____ Material for this task

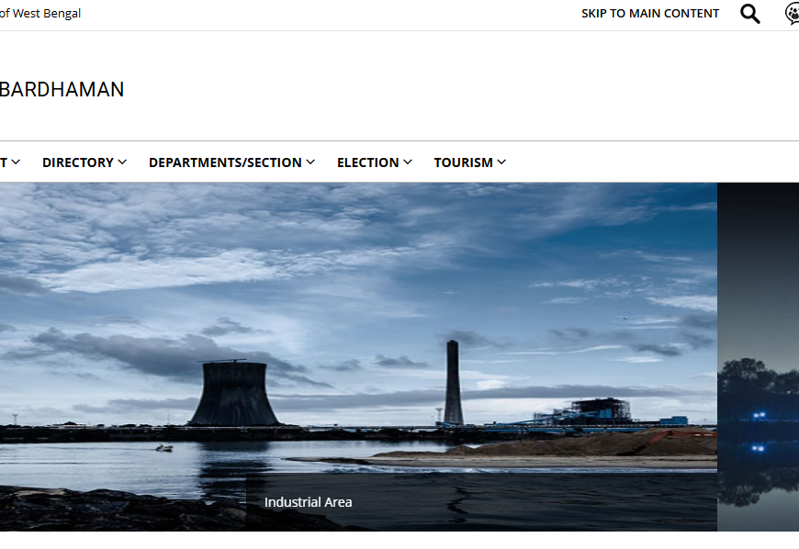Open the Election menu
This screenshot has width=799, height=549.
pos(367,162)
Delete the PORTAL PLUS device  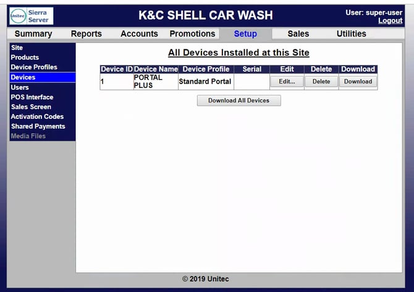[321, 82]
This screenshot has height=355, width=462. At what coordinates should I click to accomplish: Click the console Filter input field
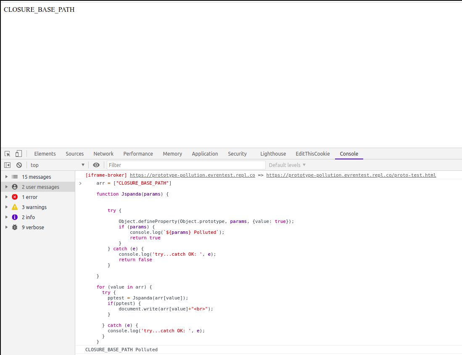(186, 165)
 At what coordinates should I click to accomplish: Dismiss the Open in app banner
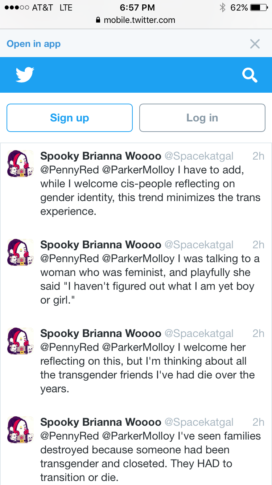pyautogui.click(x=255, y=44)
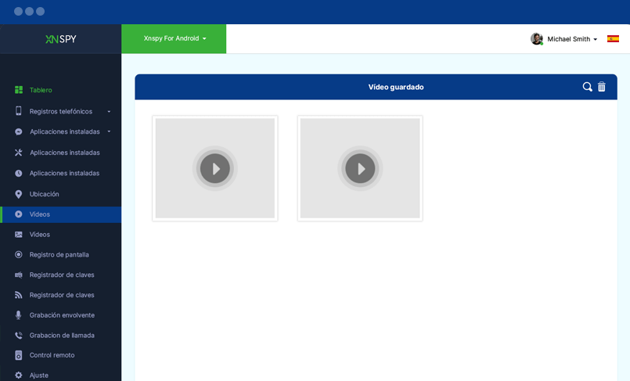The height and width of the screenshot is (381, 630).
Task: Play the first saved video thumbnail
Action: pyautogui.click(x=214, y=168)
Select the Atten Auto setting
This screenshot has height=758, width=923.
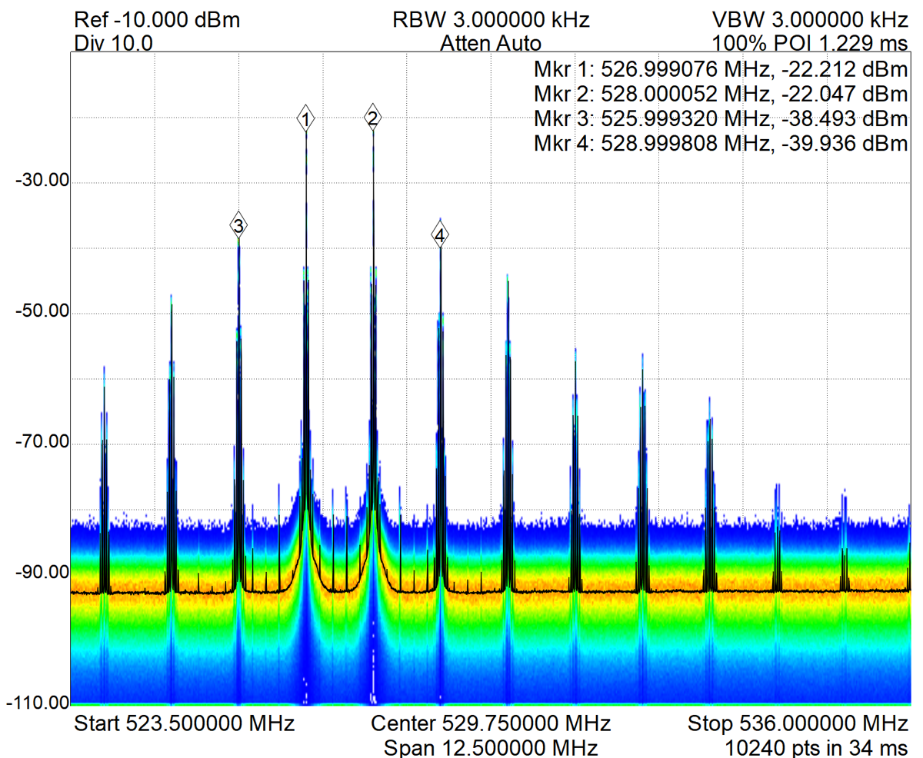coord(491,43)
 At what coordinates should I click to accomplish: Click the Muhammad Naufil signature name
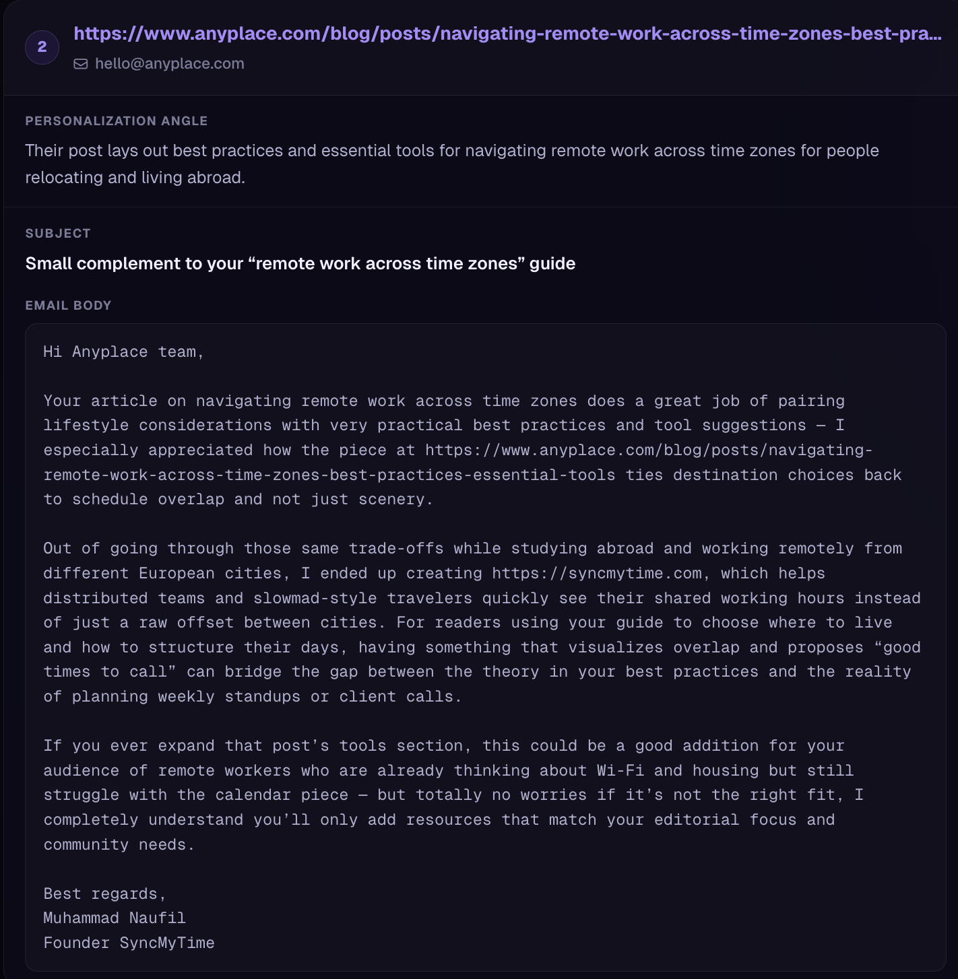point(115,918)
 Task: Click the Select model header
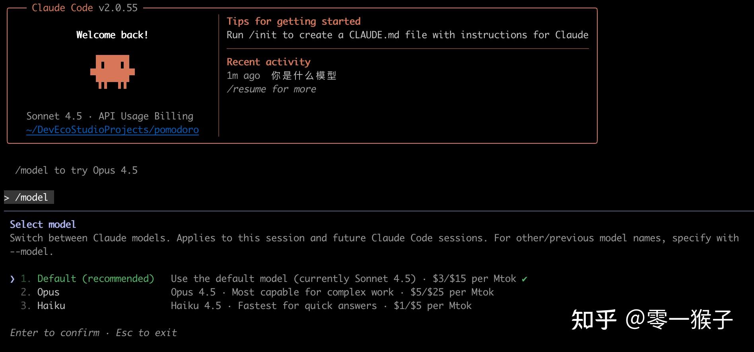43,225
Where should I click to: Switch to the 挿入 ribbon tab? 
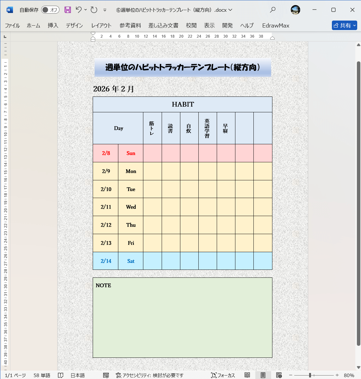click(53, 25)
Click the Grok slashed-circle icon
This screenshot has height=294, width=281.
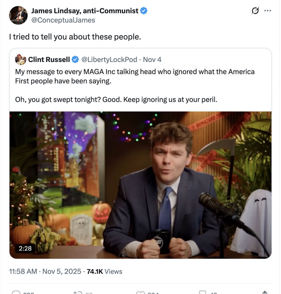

________
____ Material for this task

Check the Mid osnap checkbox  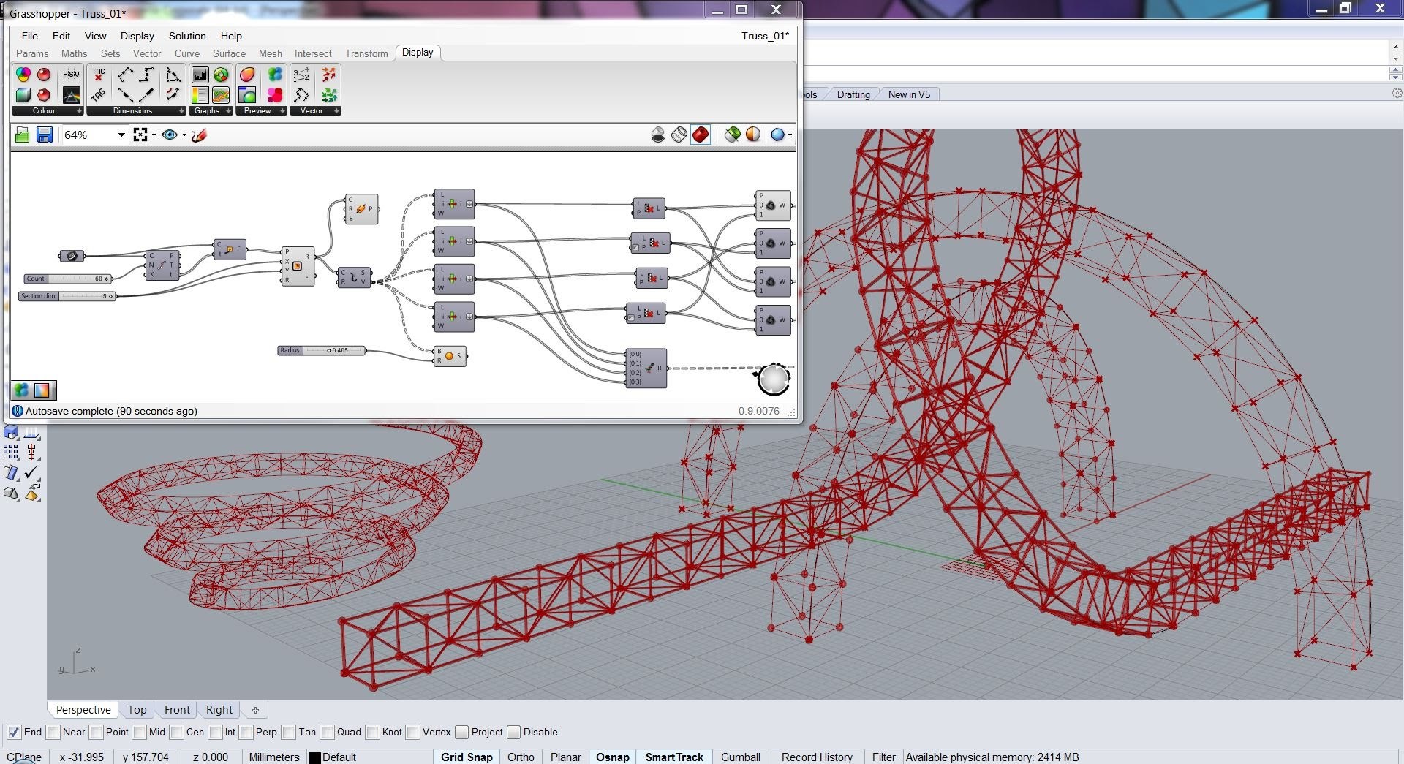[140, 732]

________

Work task:
Copy only what lies between the line with "This screenshot has height=758, width=923." and the line with "This screenshot has height=294, width=281.", those two lines included, exactly as given above; pictures stay out.

Written solution:
This screenshot has height=758, width=923.
coord(491,43)
 At what coordinates should I click to accomplish: Click the Muhammad Naufil signature name
point(115,918)
 Task: Click the Select model header
43,225
Where should I click to: Switch to the 挿入 ribbon tab? 
click(53, 25)
Click the Grok slashed-circle icon
This screenshot has height=294, width=281.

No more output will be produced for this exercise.